Violência policial contra negros no Brasil e no mundo

Enviada em 21/06/2020

Martin Luter King, Rosa Parks, Zumbi dos Palmares. Esses e muitos outros lutaram pelo combate ao racismo na sociedade, no qual foi imposto pelos seres que se julgavam superiores. Nos dias atuais, avanços quanto aos direitos dos negros foram conquistados, porém na prática continuam ocorrendo casos de preconceito, cometidos, principalmente, por policiais. Tal fato é reflexo das desigualdades de classes sociais e a ineficiência do Estado em permitir denúncias de abusos.

Em virtude do sistema capitalista gerar desigualdades, indivíduos de classe baixa sofrem injustiças, pois, esses, não tem recursos financeiros para custear advogados ou quaisquer outros meios de reivindicar direitos violados. Além disso, o Estado não penaliza assassinatos ou fiscaliza de forma efetiva as ações nas comunidades. Em razão disso, dos mais de 65000 homicídios no Brasil, 49500 são cometidos contra negros, segundo a ONU.

Consequentemente, permite-se que policiais racistas cometam torturas de todos os tipos em operações em favelas, visto que terá pouca repercussão e as possíveis punições serão brandas. O fato é evidenciado nas diversas pesquisas de órgãos estatísticos no mundo, apontam mais mortos afrodescendentes na população.

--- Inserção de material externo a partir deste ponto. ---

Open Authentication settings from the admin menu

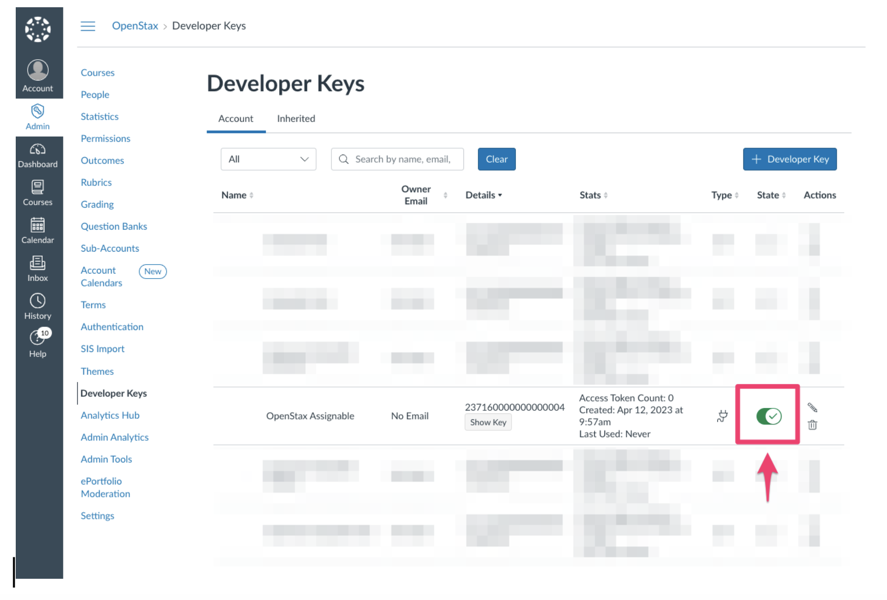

Somado a isso que desde a promulgação da Lei Áurea, negros foram abandonados pela Monarquia e, posteriormente, pelo Estado, obrigados, então, a residir nesses subúrbios, onde ocorrem mais embates policiais.

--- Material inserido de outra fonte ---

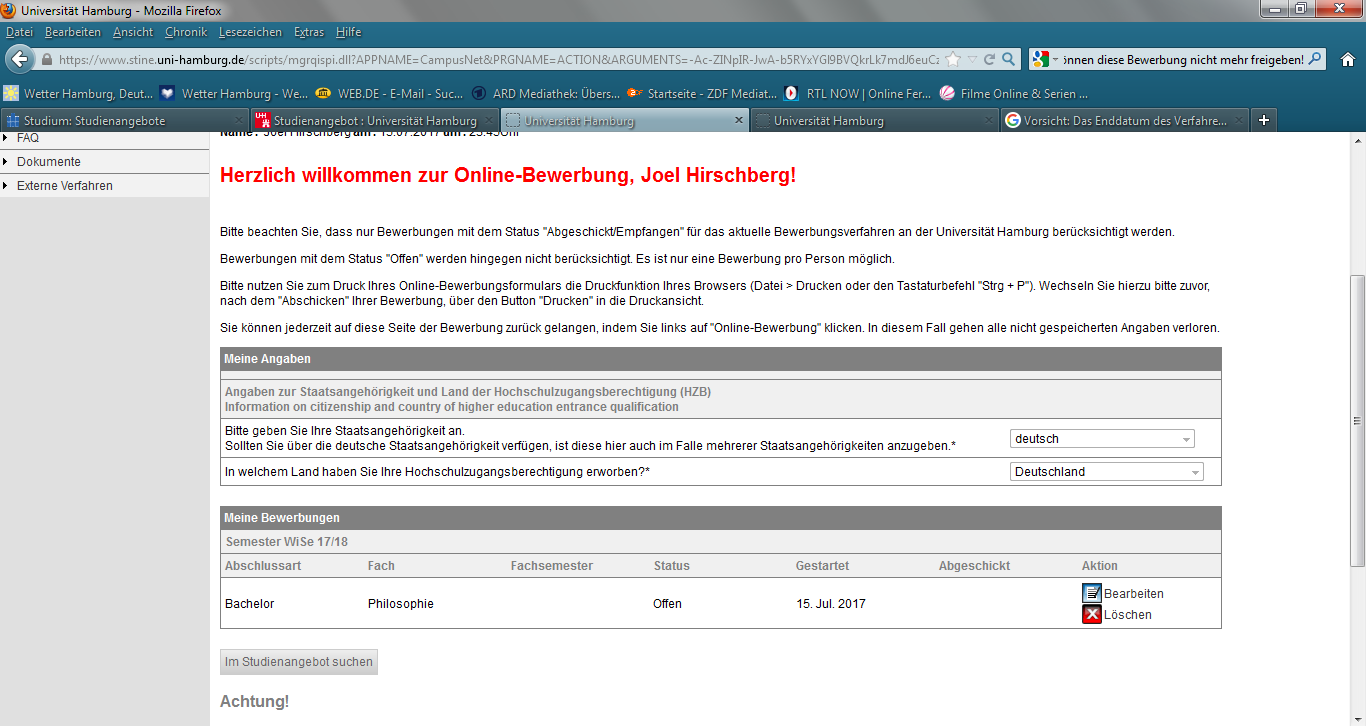This screenshot has height=726, width=1366.
Task: Click the Im Studienangebot suchen button
Action: point(298,661)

Em vista desses problemas, é evidente que ainda há muito a ser feito para diminuir a violência policial contra negros no Brasil e no mundo. Nessa conjuntura, é necessário que parcerias entre a iniciativa privada, estados e municípios, para punir e fiscalizar ações policiais, por meio da execução de projetos no âmbito da garantia de direitos, registrando os atos policiais e ouvindo a descrição dos moradores da comunidade, a fim de reduzir mortes de semelhantes.